Anyway, just like "hippie music" or "beatnik music", it has more to do with a certain subcultural (I'd argue pseudo-subcultural, in this case) ethos than the stylistic properties of the music. Lots of guilt-by-association; I remember how this doom metal band called The Sword were called hipsters because their involvement with the genre reeked of fashionable "retro" irony, like the cognitive dissonance of gawky teens with thick black glasses playing sub-Sabbath riffs was enough to carry an album.

Just do some research on what "hipster" means (in short, a dumbed down regurgitation of tired indie rock aesthetics, progressive politics, and "fey, ironic, twee" posturing) and generation Y in general, and you'll intuitively get what hipster music refers to. 

Like any broad, sweeping musical label, it's rather useless, and everyone seems to have their own personal definition. Still, a lot of "hipster music" is horrible for more specific reasons (like being gimmicky, emotionally narrow, etc).

Some "hipster genres" for your listening displeasure: witch house, chillwave, twee


----------



## Moira (Apr 1, 2012)

I find it really difficult to determine what all the little sub genres are, sometimes even in classical music, although it is not as much of problem there.


----------



## regressivetransphobe (May 16, 2011)

*Eliminating any confusion*

so i was arguing with this ignorant white cisgender rockist at the hookah bar about how identifying as genderqueer and embracing poptimism is literally the only way to be an enlightened human

i was like "you better check yr privileges." swag. i'm so ashamed to be white sometimes
white ppl lol

anyway you wanna check out my lo-fi chillgauzeacidtrance/cloud rap demo? it soudns (<---intentionak typo so you know how off-the-cuff i am, i got better things to do than spell right) like drugs, idk w/e


----------



## violadude (May 2, 2011)

regressivetransphobe said:


> so i was arguing with this ignorant white cisgender rockist at the hookah bar about how identifying as genderqueer and embracing poptimism is literally the only way to be an enlightened human
> 
> i was like "you better check yr privileges." swag. i'm so ashamed to be white sometimes
> white ppl lol
> ...


Are you high?


----------



## regressivetransphobe (May 16, 2011)

That is besides the point


----------



## violadude (May 2, 2011)

regressivetransphobe said:


> That is besides the point


Oh, I guess I'm just a bit confused about exactly what the point is.


----------



## starthrower (Dec 11, 2010)

The real hipster music is Bebop, daddy-o!


----------



## Philip (Mar 22, 2011)

http://pitchfork.com/


----------



## misterjones (Oct 9, 2007)

Tom Waits won a Grammy for "Best Contemporary Folk Album" for Mule Variations. At the same time, the album was the number one seller at underground/experimental record store "Other Music" in New York.
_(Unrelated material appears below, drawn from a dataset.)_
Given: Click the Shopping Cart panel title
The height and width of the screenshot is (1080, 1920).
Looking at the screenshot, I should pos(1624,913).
Hipster music is what self-styled hipsters listen to (or think they should be listening to).


----------



## Argus (Oct 16, 2009)

Any band brianwalker likes. e.g. Washed Out, Destroyer, Beach House, Best Coast, Empire of the Sun.
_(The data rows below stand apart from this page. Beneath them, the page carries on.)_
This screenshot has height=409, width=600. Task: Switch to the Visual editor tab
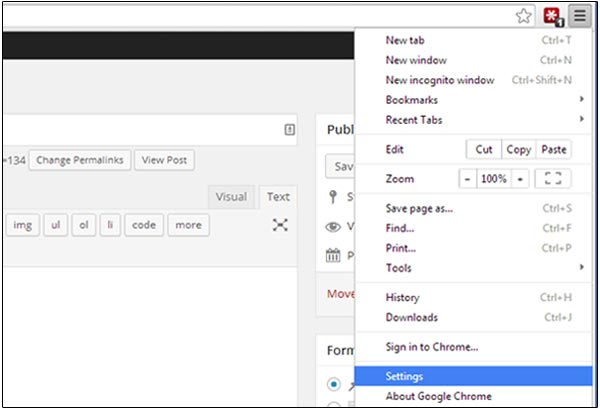231,197
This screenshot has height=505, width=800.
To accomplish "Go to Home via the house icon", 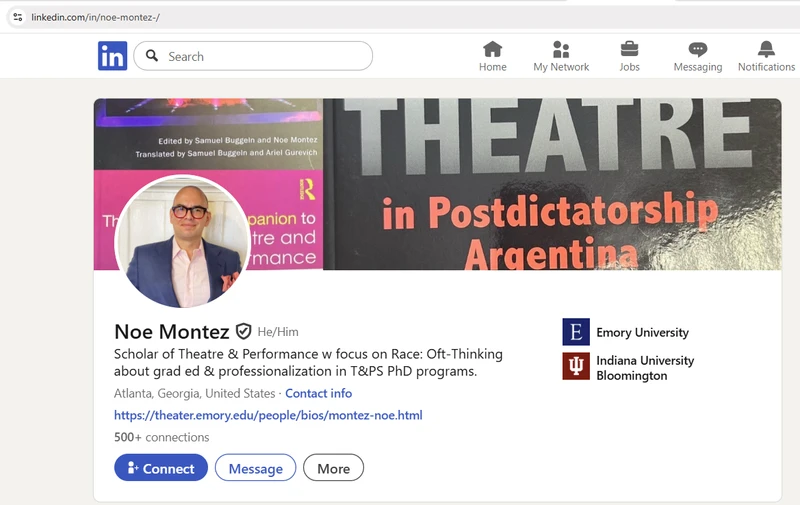I will tap(492, 49).
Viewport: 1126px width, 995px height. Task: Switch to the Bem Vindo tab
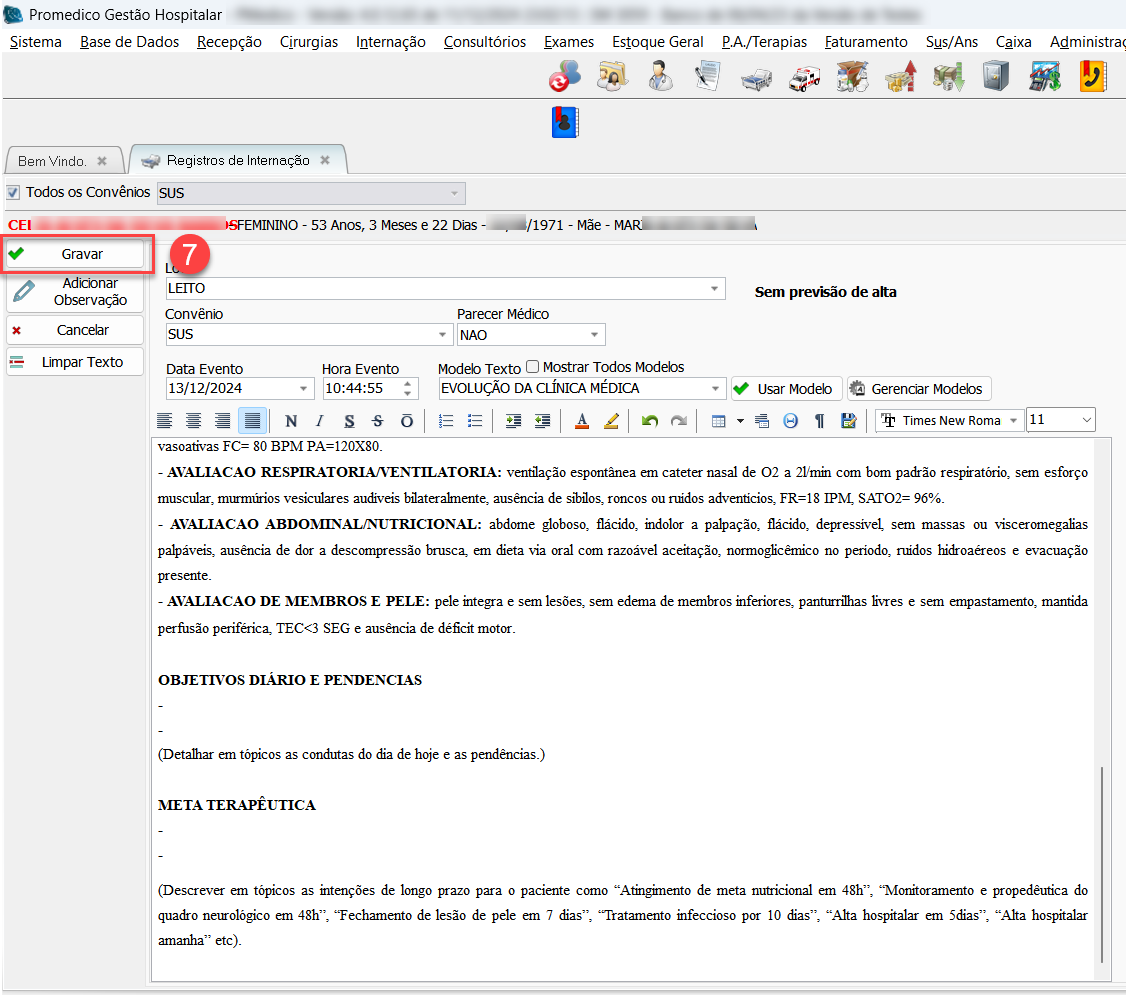pos(53,160)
Pop music described as lo-fi or hypnagogic. e.g. LA Vampires, Ariel Pink, Toro Y Moi, Sun Araw, Rangers, John Maus.

It's not a genre though. A lot of it has to do with what the artists wear and the kind of people who listen to them, than the music itself.

Anyway, I like some hipster music.


----------



## Cnote11 (Jul 17, 2010)

That is such a hipster thing to say, Argus.


----------



## PetrB (Feb 28, 2012)

Oh, please....









Street Art; Hipster Trap


----------